Pairs of credible sets overlapping at least one variant are subject to additional analysis to infer the likelihood of them sharing the same causal variant. The Platform compares all GWAS vs all GWAS credible sets and all GWAS vs all molQTL credible sets. For overlapping credible sets, co-localisation metrics are estimated using the following methods:

COLOC

📖 Gentropy

If both overlapping credible sets are annotated with the logarithm of the Bayes factor (log(BF)), the Platform pipelines will estimate the probability of sharing the causal variant using the COLOC method (Giambartolomei et al. , 2014).

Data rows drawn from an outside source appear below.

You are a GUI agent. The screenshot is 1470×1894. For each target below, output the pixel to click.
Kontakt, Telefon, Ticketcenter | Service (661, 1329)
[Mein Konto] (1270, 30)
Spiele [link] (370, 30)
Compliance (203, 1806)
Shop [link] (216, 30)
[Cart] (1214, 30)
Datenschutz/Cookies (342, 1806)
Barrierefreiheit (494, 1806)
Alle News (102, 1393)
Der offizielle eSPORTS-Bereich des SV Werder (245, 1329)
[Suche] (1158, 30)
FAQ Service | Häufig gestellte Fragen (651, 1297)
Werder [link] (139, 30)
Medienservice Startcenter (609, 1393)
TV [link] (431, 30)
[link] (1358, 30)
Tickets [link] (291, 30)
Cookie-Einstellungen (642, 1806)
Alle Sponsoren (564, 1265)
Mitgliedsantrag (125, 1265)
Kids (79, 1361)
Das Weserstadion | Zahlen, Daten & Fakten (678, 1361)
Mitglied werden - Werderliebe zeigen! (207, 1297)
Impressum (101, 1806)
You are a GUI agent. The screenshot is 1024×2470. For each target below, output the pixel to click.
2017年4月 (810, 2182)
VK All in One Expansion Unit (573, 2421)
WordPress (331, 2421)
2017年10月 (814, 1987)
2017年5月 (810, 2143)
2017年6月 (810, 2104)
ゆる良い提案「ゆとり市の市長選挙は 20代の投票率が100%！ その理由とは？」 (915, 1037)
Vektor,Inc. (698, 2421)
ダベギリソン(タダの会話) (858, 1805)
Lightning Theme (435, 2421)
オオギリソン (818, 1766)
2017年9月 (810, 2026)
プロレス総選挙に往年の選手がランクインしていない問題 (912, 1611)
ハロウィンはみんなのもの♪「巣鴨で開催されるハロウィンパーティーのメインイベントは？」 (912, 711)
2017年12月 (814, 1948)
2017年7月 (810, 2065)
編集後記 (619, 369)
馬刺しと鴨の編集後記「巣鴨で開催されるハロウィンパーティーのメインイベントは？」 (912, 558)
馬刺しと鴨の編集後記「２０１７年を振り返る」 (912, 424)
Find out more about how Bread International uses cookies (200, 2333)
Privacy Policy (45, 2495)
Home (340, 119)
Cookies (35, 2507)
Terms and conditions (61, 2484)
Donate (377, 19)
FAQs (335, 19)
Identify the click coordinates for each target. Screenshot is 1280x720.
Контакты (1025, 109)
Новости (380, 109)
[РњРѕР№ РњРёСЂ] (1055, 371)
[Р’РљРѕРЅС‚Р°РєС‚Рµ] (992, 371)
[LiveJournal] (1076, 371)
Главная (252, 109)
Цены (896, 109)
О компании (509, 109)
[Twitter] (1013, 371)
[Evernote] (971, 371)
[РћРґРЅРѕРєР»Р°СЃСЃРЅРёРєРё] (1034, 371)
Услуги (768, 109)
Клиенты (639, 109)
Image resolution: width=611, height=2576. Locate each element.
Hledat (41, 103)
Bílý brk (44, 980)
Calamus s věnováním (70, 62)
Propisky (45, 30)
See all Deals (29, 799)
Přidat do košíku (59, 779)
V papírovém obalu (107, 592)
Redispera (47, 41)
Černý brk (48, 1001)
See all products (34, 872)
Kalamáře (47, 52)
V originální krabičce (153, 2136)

COLOC uses Bayesian statistics to estimate posterior probabilities for the following hypothesis:

• H0: No association with either trait

• H1: Association with trait 1, not with trait 2

• H2: Association with trait 2, not with trait 1

• H3: Association with trait 1 and trait 2, two independent SNPs

• H4: Association with trait 1 and trait 2, one shared SNP

To reduce potential false positives in small overlaps, if the size of the overlap is less than 5 SNPs, we check whether the maximum product of the PIPs for at least one of the overlapping SNP pairs is greater than 0.01. Otherwise, the overlap is excluded from the COLOC analysis.

eCAVIAR

📖 Gentropy

If at least one credible sets in the overlap had no information about a variant log(BF), colocalisation analysis using eCAVIAR was performed. eCAVIAR is an a heuristic algorithm that uses SNP’s PIPs (see Hormozdiari et al. (2016)) to estimate the colocalisation posterior probability (CLPP). CLPP is computed as the sum over the product of the variant fine-mapping probabilities between the two overlapping credible sets.